Breathing it likewise carried its own torment. Covering my mouth and nose helped with the larger particulate matter; not so much help with the fine dust also in the air. Any time outside left me with the taste of dirt in my mouth and the smell of it in my nose.
The worst part was that there seemed to be no way to protect my eyes. I don’t happen to have any sealed goggles readily available. Sunglasses minimized the direct attacks, yet they couldn’t stop it entirely.
In spite of my own protestations to the contrary, I did go outside to capture a few photographs of the event. Keep in mind taking pictures in a virulent dust storm is equivalent to taking pictures in heavy fog. With limited visibility, there’s limited scenery.
Besides, I minimized how long I stood out in it for the reasons I’ve already noted. I also didn’t think it was wise to keep the camera out in that soup for extended periods of time. Considering the grit and grime left on and in me, I can only imagine what it would have done to the camera had I lollygagged about as though I had not a care in the world.
I didn’t stray far from home. I walked to the nearest parking lot where I could get a clearer view—but also where I was as close to home as possible and could make a rapid escape back to the safety of indoors.
The first thing I noticed—and I’m sure the first thing everyone noticed—was the color of the sky.
Brushed with the ruddy, rusty hue of sand dunes at dusk, the sky darkened at midday as the first damask wave moved by and its older and redder cousin leaped upon the world.
There was a feel to the event, something akin to a surprise visit by the in-laws. No one in Texas expects meteorologists to get it right most of the time. In fact, most denizens of the state are probably surprised if forecasts are accurate too often. That’s just not how the weather works here.

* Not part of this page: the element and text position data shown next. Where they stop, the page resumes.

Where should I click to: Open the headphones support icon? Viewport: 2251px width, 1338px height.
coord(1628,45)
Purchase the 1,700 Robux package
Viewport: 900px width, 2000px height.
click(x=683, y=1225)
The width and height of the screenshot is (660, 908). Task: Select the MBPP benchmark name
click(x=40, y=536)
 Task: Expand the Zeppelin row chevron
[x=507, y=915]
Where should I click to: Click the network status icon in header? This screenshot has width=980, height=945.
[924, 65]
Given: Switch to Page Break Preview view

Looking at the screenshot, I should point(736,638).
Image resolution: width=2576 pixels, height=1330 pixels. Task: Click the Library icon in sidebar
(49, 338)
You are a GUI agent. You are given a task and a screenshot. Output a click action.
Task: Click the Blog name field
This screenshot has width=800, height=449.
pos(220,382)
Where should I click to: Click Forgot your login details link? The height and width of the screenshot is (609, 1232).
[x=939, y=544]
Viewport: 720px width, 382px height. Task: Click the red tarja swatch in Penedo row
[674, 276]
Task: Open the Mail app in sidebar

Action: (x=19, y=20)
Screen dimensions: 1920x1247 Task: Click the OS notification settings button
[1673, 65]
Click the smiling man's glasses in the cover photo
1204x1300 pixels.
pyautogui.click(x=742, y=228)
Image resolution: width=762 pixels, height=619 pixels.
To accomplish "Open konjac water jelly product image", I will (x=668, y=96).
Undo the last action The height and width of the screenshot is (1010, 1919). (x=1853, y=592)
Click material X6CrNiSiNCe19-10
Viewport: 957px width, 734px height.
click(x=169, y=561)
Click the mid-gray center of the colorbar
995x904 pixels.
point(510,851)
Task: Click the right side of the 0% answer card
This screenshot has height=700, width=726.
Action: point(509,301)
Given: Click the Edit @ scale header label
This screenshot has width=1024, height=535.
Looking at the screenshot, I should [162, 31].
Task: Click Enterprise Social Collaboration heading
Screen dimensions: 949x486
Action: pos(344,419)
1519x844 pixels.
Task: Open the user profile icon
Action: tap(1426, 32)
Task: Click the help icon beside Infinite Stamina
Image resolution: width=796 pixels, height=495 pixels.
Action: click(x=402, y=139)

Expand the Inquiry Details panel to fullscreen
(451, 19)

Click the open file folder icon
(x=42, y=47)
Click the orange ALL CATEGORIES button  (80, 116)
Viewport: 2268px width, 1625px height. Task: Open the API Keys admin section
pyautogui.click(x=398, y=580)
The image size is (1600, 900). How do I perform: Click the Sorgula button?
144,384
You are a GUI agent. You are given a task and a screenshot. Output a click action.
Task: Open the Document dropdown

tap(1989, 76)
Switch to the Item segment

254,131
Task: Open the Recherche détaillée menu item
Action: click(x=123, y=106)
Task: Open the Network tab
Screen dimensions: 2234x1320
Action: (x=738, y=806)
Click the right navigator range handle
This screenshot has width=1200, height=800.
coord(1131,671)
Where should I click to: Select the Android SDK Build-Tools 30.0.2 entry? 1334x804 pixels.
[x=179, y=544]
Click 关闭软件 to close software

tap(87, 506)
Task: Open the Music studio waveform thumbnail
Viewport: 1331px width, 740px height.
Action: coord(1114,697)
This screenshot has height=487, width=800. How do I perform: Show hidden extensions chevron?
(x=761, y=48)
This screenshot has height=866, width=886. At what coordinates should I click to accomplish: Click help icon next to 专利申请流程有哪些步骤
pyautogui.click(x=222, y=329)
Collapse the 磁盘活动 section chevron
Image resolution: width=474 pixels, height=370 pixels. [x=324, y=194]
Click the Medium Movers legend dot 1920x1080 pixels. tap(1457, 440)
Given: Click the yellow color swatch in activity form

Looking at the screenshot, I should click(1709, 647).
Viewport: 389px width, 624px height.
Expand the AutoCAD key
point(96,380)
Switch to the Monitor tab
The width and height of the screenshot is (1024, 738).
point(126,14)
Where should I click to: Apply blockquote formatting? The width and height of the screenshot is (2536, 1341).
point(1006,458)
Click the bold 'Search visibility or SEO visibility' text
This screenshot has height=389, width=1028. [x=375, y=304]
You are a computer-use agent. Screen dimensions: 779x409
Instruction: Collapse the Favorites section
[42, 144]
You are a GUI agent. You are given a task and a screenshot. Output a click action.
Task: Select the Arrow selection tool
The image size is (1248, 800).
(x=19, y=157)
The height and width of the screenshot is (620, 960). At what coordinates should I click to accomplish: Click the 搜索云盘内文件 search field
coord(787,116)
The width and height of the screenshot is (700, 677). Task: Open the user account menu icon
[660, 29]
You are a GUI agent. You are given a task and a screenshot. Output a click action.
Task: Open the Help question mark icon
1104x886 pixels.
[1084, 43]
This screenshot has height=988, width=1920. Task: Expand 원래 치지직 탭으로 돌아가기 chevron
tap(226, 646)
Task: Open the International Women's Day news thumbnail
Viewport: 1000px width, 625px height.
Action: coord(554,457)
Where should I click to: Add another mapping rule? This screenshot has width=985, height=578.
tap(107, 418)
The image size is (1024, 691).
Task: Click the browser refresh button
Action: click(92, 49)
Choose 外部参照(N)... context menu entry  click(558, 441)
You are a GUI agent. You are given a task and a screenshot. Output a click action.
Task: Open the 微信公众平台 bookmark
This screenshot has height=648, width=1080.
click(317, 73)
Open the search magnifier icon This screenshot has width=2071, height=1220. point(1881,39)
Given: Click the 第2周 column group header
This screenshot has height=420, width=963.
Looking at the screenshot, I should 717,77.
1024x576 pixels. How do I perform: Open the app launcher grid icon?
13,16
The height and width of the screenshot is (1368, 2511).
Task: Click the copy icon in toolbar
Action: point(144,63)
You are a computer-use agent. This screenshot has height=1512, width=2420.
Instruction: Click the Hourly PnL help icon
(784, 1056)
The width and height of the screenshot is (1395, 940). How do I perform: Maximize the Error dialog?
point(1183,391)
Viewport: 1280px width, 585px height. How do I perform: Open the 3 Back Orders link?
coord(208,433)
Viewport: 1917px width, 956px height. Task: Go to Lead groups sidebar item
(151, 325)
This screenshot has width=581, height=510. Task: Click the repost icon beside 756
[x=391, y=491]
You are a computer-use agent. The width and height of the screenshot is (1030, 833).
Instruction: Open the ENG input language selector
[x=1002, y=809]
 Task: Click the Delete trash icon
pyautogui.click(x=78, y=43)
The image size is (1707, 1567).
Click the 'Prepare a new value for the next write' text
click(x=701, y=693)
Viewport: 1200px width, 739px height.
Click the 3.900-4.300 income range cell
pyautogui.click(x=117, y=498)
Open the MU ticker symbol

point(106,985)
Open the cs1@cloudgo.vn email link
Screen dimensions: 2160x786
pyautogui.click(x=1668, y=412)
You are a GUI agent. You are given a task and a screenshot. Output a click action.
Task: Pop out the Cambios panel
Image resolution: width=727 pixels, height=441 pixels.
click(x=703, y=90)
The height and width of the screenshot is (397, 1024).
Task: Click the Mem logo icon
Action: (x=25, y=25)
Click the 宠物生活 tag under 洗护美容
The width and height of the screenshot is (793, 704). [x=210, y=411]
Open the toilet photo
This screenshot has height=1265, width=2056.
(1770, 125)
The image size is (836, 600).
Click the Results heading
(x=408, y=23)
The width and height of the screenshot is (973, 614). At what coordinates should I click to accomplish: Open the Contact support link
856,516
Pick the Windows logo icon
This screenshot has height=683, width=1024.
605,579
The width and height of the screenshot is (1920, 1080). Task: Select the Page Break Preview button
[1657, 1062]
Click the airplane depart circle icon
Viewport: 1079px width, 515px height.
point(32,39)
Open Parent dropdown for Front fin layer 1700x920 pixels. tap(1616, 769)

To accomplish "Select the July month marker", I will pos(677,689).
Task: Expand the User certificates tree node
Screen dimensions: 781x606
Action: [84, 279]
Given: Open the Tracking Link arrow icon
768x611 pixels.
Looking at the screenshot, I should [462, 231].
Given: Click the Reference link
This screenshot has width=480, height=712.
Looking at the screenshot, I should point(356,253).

Nevertheless, major storms blowing in from the west almost always bring with them major dust storms from the desert. That’s so normal that I was surprised no one mentioned it until it was practically upon us. That meant it startled most people with its ferocity and suddenness.
The depth and density of the storm blotted out the day’s light during the afternoon when the sun was high in the heavens. Midday became night, but not a normal night. It became night colored in oxblood.
Despite taking that photo shortly after two in the afternoon, standing there looking at the scene take shape made me feel as though I’d misplaced some of the day, that my Saturday was already drawing to a close.
Finally, to give a bit of relative correlation on how bad the dust and sand actually were, here’s a picture looking across the parking lot. The red truck was no more than 25 yards (23 meters) from me, and the fence and trees in the background were no more than 50 yards (46 meters) from me.
I can’t say how much dirt restlessly mingled with the air between my position and those distant objects. I can say it was quite a bit, a heavy blanket of thick atmosphere that could be tasted and smelled and felt—and even chewed, that gritty crunch between my teeth that evokes feelings of eating dirt.
In the end, the storm passed as quickly as it arrived, hanging around for several hours between arrival and departure. The sky turned a beautiful blue that quickly faded in twilight to an indigo evening. Unfortunately, the sun already had made its journey across the sky by the time the dust cleared.